* RAW DATA:
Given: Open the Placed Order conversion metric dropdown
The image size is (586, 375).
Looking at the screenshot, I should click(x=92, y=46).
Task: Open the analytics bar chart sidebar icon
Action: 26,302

* EXERCISE INSTRUCTIONS: Restate the records above in full, keeping each line exactly as it stands.

* EXERCISE OUTPUT:
Given: Open the Placed Order conversion metric dropdown
The image size is (586, 375).
Looking at the screenshot, I should click(x=92, y=46).
Task: Open the analytics bar chart sidebar icon
Action: 26,302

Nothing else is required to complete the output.